::: Source data

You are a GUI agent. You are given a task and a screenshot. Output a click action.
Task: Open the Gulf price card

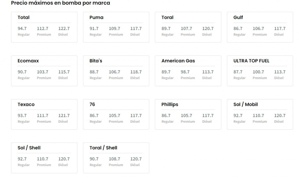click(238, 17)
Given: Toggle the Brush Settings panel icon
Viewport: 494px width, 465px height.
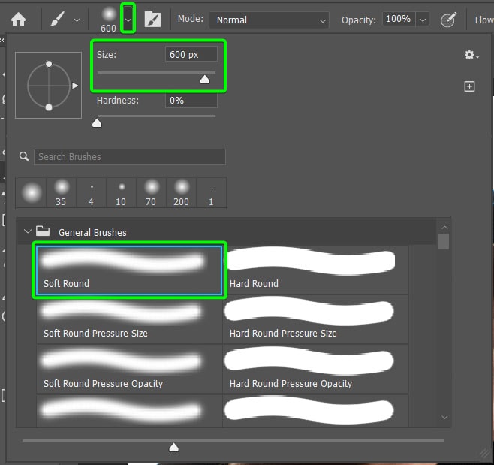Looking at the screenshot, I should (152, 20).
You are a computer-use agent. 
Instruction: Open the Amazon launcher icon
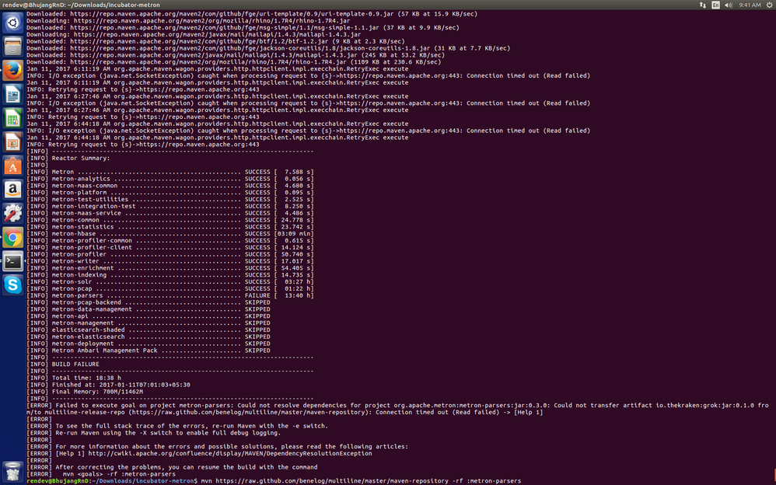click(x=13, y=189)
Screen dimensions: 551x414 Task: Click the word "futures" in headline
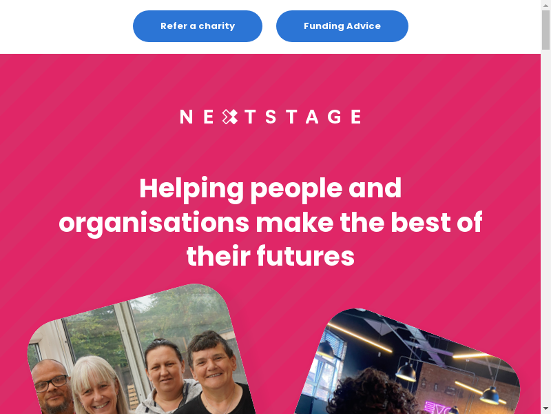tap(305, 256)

::::::
::: Source data

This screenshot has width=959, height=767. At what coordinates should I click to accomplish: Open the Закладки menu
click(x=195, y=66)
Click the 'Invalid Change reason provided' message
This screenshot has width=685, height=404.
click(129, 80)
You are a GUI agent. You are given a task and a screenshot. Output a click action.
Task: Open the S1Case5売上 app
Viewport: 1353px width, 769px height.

::::::
::: Source data

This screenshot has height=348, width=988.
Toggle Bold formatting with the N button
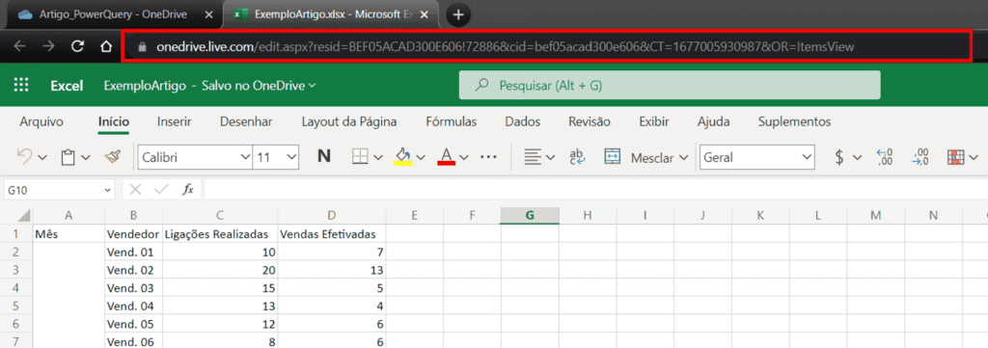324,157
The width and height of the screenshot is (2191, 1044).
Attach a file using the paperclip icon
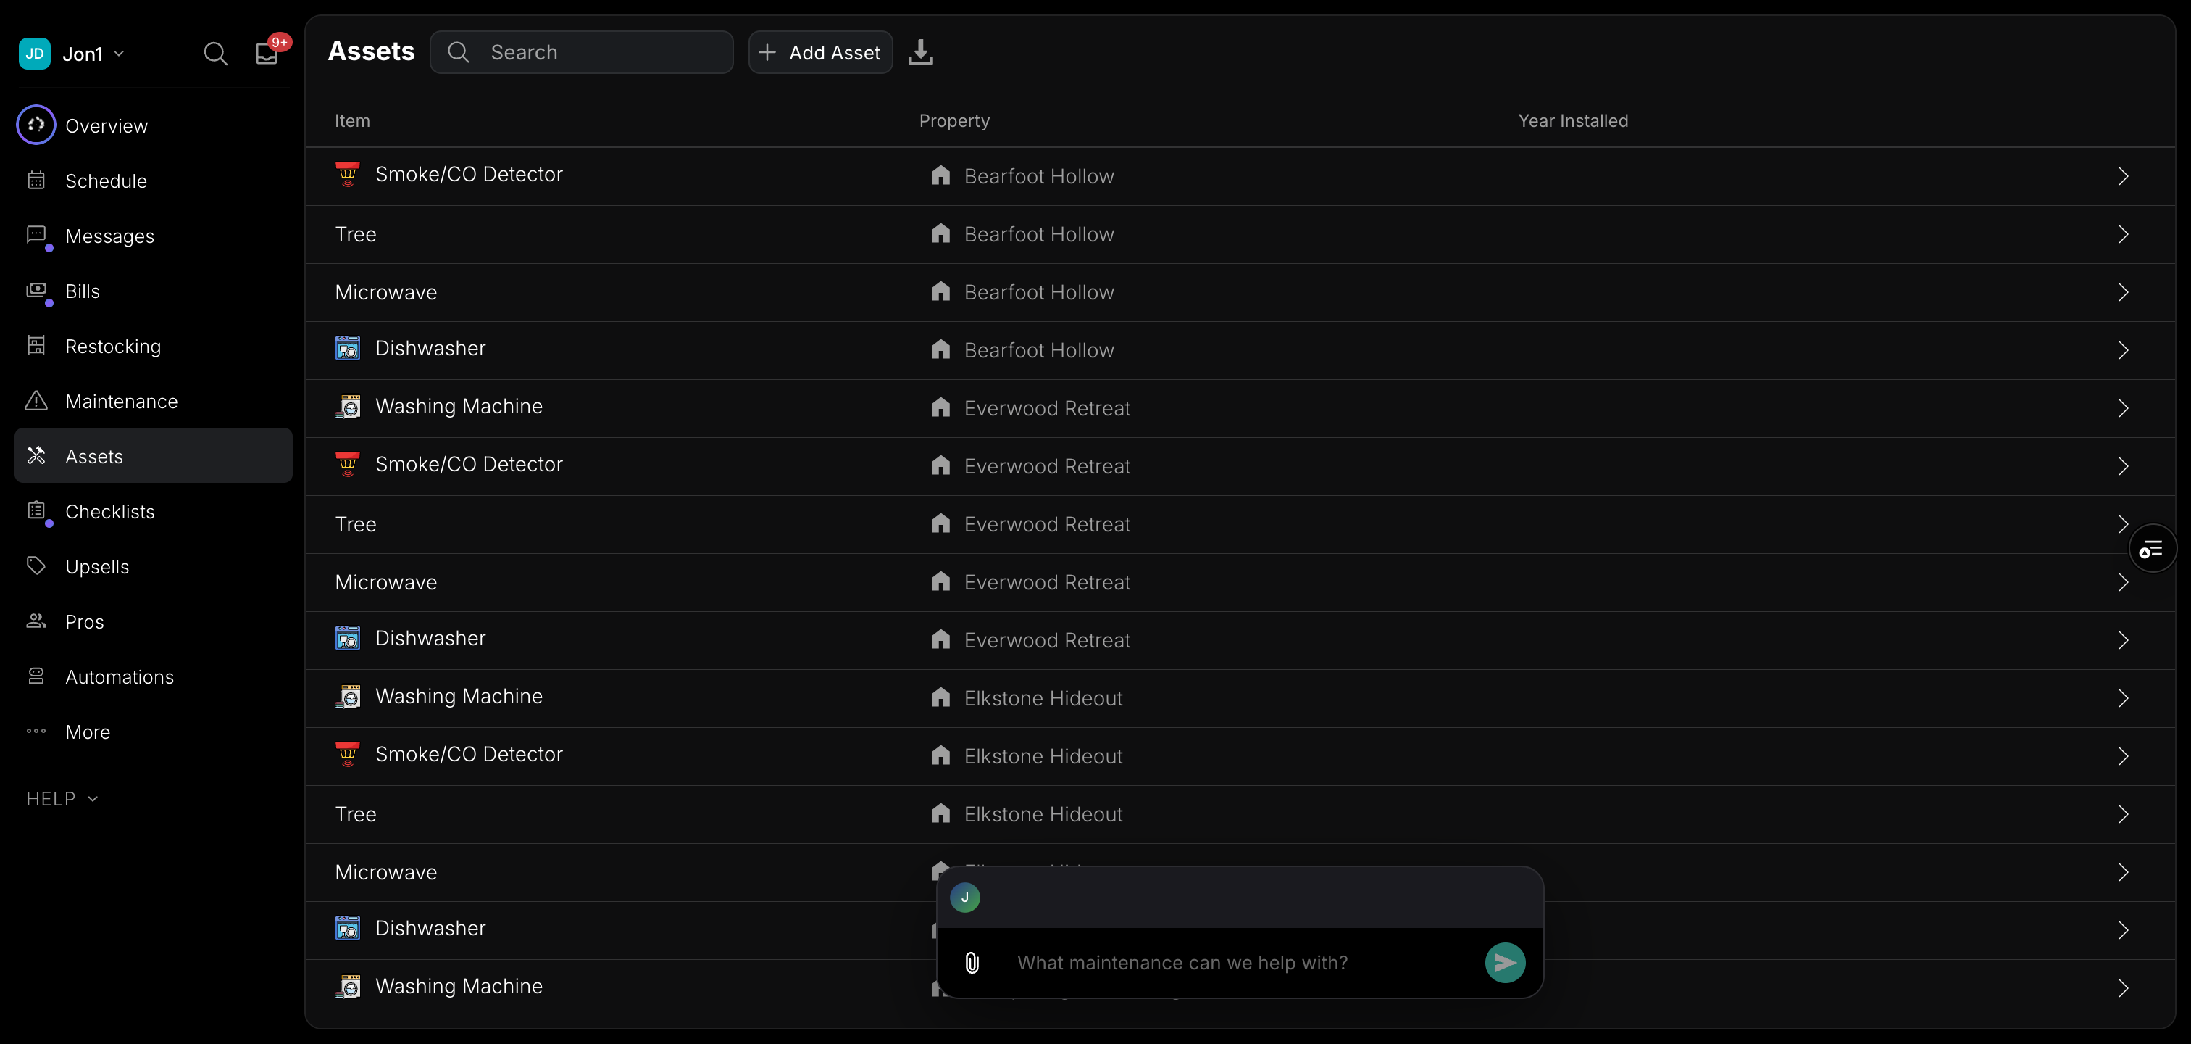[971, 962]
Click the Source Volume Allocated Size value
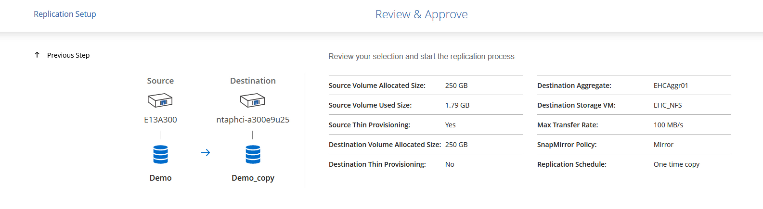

::::::

* **Set task**
Edit the stretch of lines from the one containing "This screenshot has width=959, height=767." through the one containing "Viewport: 1353px width, 769px height." by replacing "GUI agent" with "computer-use agent", leaving everything else unchanged. Return only those lines.

* **Response for this exercise**
This screenshot has width=959, height=767. At what coordinates should I click to accomplish: Open the Закладки menu
click(x=195, y=66)
Click the 'Invalid Change reason provided' message
This screenshot has width=685, height=404.
click(129, 80)
You are a computer-use agent. You are given a task and a screenshot. Output a click action.
Task: Open the S1Case5売上 app
Viewport: 1353px width, 769px height.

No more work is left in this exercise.